Criticar a un Nobel es tan políticamente incorrecto como hablar mal de un muerto. Y el galardonado padece la muerte lenta de ver su obra convertida en lectura de moda para adular —aquellas cosas que “debes leer” en vacaciones o mencionar en un coctel—.
Afortunadamente, el merecido premio literario a Vargas Llosa puede ser la excepción. Porque el autor peruano siempre ha entendido la escritura como una invitación a la crítica, a esa discusión abierta que florece sólo en las democracias que ha defendido toda la vida.

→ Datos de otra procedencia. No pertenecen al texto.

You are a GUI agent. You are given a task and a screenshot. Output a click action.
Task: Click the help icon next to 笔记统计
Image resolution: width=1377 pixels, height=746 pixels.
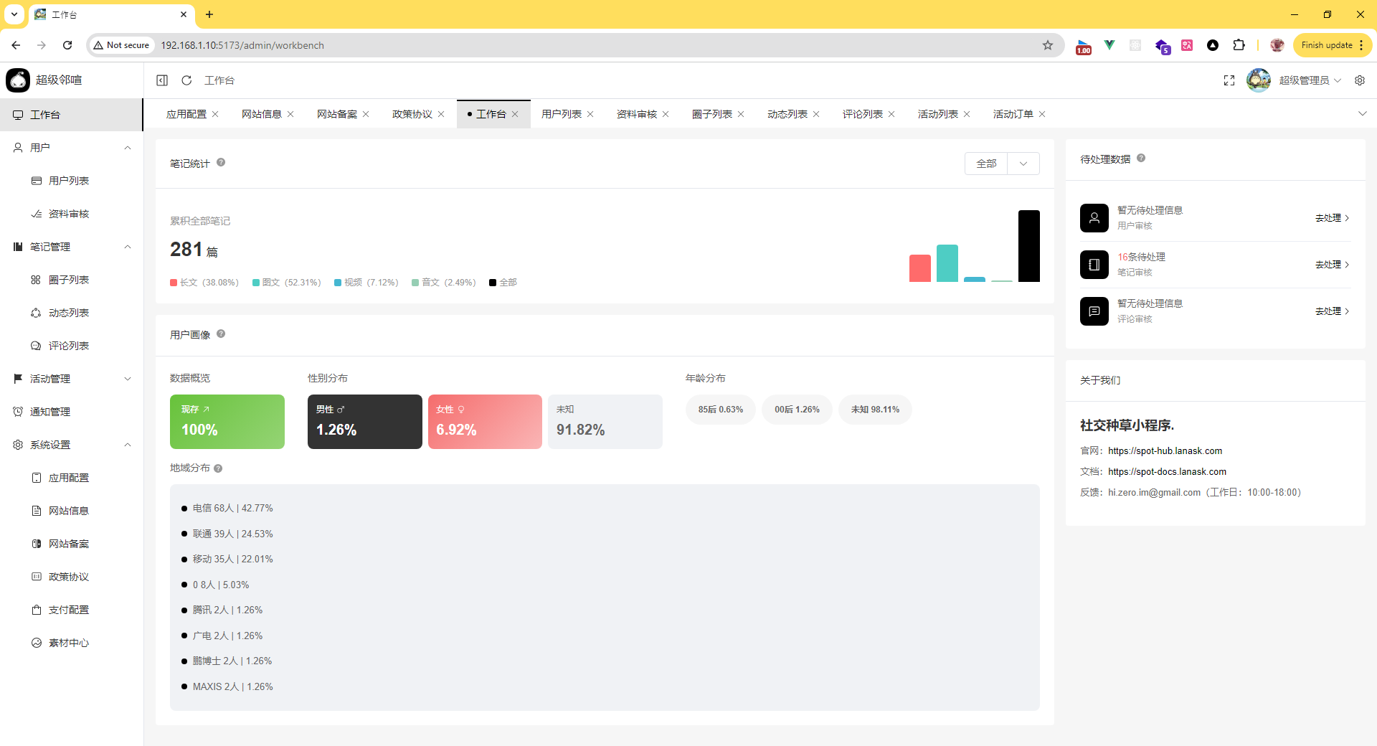point(221,163)
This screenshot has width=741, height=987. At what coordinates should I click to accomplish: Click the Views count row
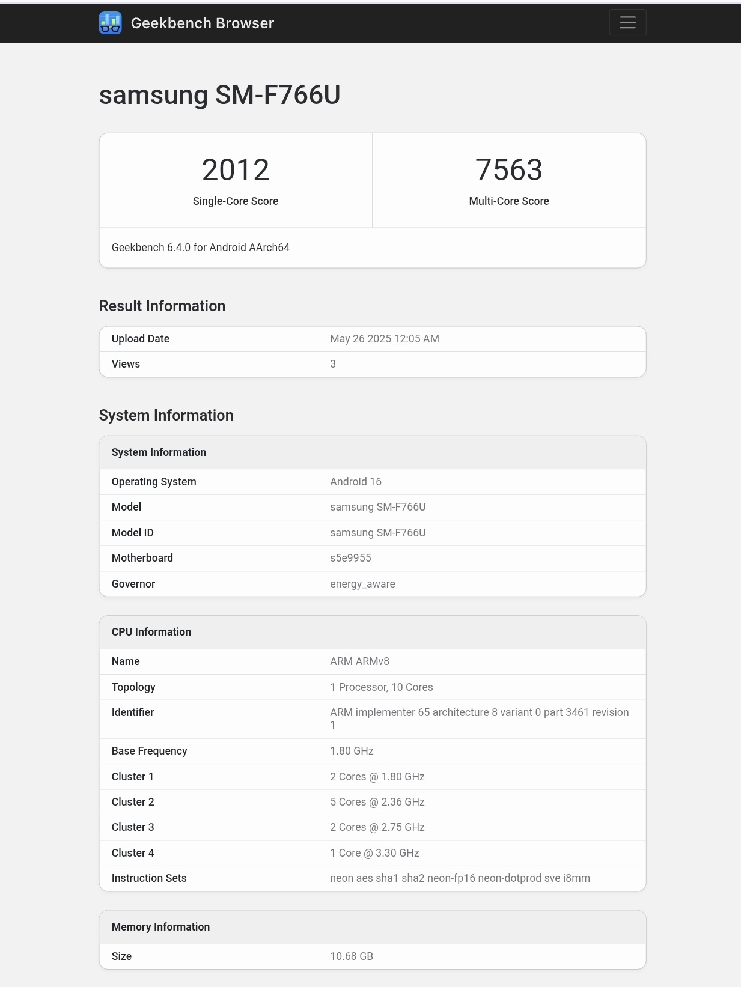[373, 364]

Pues bien: uno de los debates centrales de la obra reciente del peruano tiene que ver con los pueblos indígenas. Su última novela, El sueño del celta, reconstruye las atrocidades cometidas contra los indígenas amazónicos de Colombia y Perú. Y en su discurso del Nobel en Estocolmo sostuvo que “desde hace dos siglos la emancipación de los indígenas es una responsabilidad exclusivamente nuestra y la hemos incumplido. Ella sigue siendo una asignatura pendiente en toda América Latina. No hay una sola excepción a este oprobio y vergüenza”.
Atrocidades, oprobio, vergüenza: temas improbables para una lectura de playa. Por eso, antes de que la discusión naufrague en la lectura pop, vale la pena plantear algunas preguntas incómodas.
Por ejemplo, ¿qué ha sido de los huitotos y los demás indígenas que, como se cuenta en El sueño del celta, fueron asesinados, esclavizados, mutilados, violados, despojados y marcados como ganado por los cultivadores de caucho en el Putumayo hace un siglo? Hoy se sabe que el genocidio fue tal que, entre 1900 y 1912, la población nativa pasó de más de 50.000 a cerca de 8.000.
Lo que pocos saben es que los huitotos están hoy tan amenazados y desamparados como entonces. El riesgo ya no es el caucho, sino la coca, el boom minero y otras economías que han atraído a colonos, grupos armados y empresarios que están detrás de las tierras nativas. Por eso son uno de los 34 pueblos en riesgo para los que la Corte Constitucional pidió protección especial en 2009. Por eso su población no supera la que dejaron los caucheros, y hoy es diezmada por los desplazamientos forzados a Leticia, Florencia o Villavicencio. Y por eso siguen esperando respuestas estatales concretas a la orden de la Corte, o al plan de vida que presentaron al Gobierno hace unos años.
Así que los lectores que se horroricen con lo que Roger Casement, el celta de la novela, vio en Putumayo, tendrían que horrorizarse con lo que encontrarían hoy allí mismo, o con la situación de más del 60% de los pueblos indígenas colombianos que, según la ONIC, están en riesgo de extinción por la misma combinación de violencia, desplazamiento, minería y otros proyectos económicos que avanzan sin consultas adecuadas con los pueblos.
El problema es que hay un abismo entre la indignación sobre los errores pasados y la disposición para no repetirlos. Aquí es justamente donde se equivoca Vargas Llosa. Con la misma elocuencia que ha narrado los abusos históricos, ha criticado al movimiento indígena por oponerse a la explotación comercial de sus territorios. El año pasado se vino lanza en ristre contra los indígenas peruanos por detener la legislación que abría la Amazonia de su país a la minería. Y en 2003 pronunció aquel infortunado discurso en Bogotá, en el que comparó al movimiento indígena con colectivismos terroristas, basados en el “espíritu de la tribu”, que parecen “un anacronismo más bien ridículo” y obstaculizan “el desarrollo, la civilización y la modernidad”.
Así que la “emancipación” de la que habla el escribidor no es la que decidan los indígenas, sino la única que estima posible: la economía de mercado y la “civilización”. Lo mismo decían los caucheros que cazaban indígenas en el Putumayo.